# WHAT TO WORK ON
a. In the passage comparing story ideas to baking, what do you get from flour, salt, and butter with cold water added?
b. From the passage comparing story ideas to baking, reproduce the words starting with "Writers collect bits" and going on through "to begin with.".

# SOURCE PASSAGE

“Getting an idea” is a bit like having a bowl full of flour. You can stir in some sugar and salt and baking powder and spices, and you still have a bowl of white powder that doesn’t stick together to make anything. You can cut in a bunch of butter, and you get a bowl of damp-looking yellowish powder that still doesn’t look like it will make anything. And then you add the egg, or some milk, and suddenly you have cookie dough that you can bake. But at what point did it become “cookie dough”? If you started with flour and salt and butter, and added cold water, you wouldn’t get cookie dough, you’d get pie crust. If you add yeast instead of baking powder and mix it a bit differently, you can end up with cinnamon bread instead of cookies. Adding the liquid is the point of no return, where what you have is a bowl of dough you can do something with instead of a bowl of powder, but what you put in the flour before you add the liquid determines whether you’re going to get bread, cookies, cake, or pie crust. So which bit is the “first” part of making whatever you made?
Writers collect bits of ideas that are like a bowl of flour – they don’t stick together, they don’t make the basis for a story, they’re just a little more white powder added to a bowl. You don’t even always know what kind of powder you’re adding—whether it’s flour or sugar or baking soda. And then one day another bit comes along that’s sticky and attractive and that pulls a bunch of pieces together into story-dough that you can make something with, but what you can make of it depends on what sorts of bits and pieces were part of the powder in the bowl to begin with.

# SUPPLIED DATA
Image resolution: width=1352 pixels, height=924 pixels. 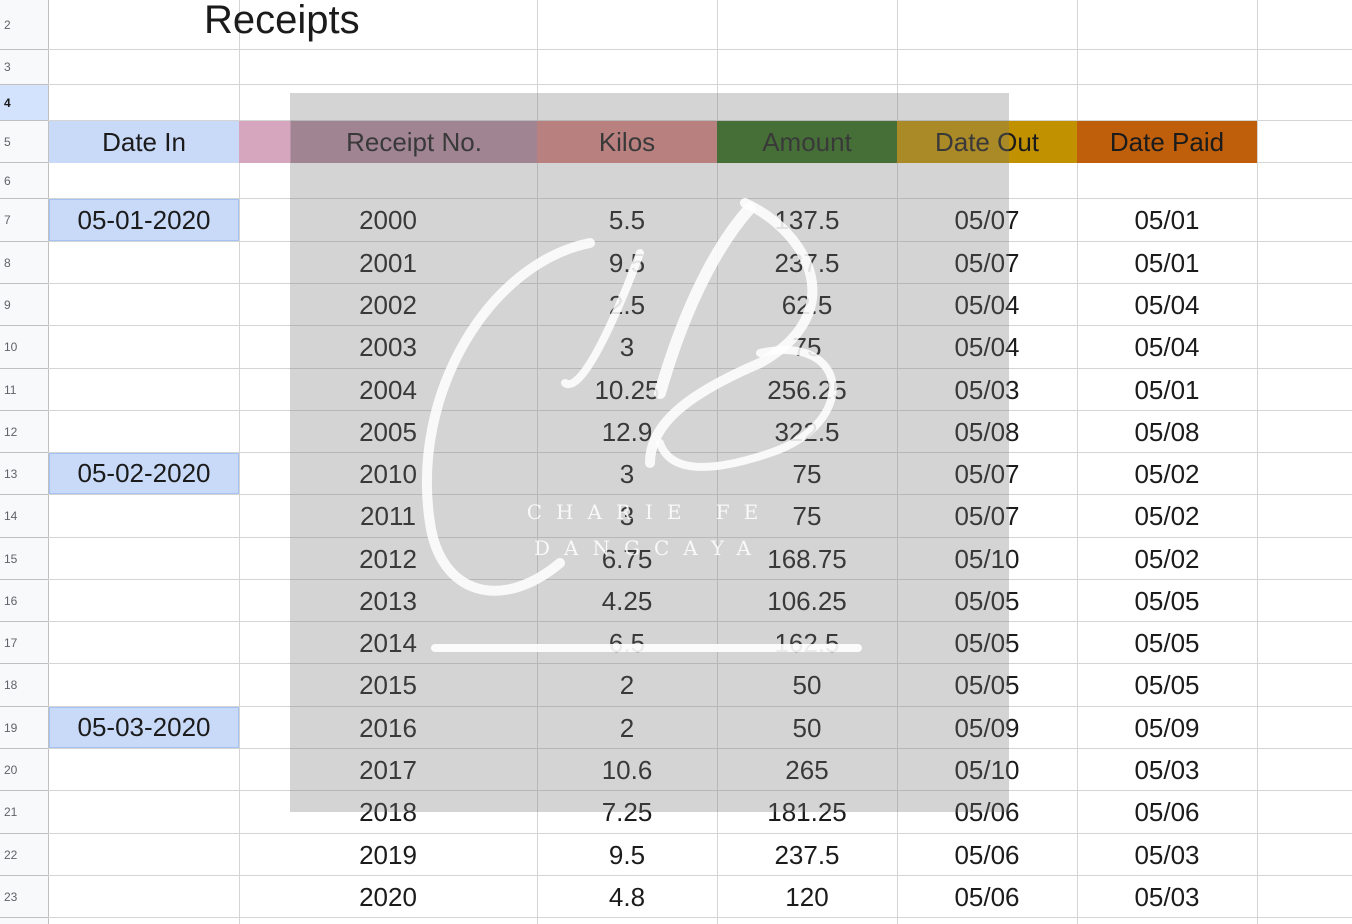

# ANSWER LIST
a. Pie crust.

b.
Writers collect bits of ideas that are like a bowl of flour – they don’t stick together, they don’t make the basis for a story, they’re just a little more white powder added to a bowl. You don’t even always know what kind of powder you’re adding—whether it’s flour or sugar or baking soda. And then one day another bit comes along that’s sticky and attractive and that pulls a bunch of pieces together into story-dough that you can make something with, but what you can make of it depends on what sorts of bits and pieces were part of the powder in the bowl to begin with.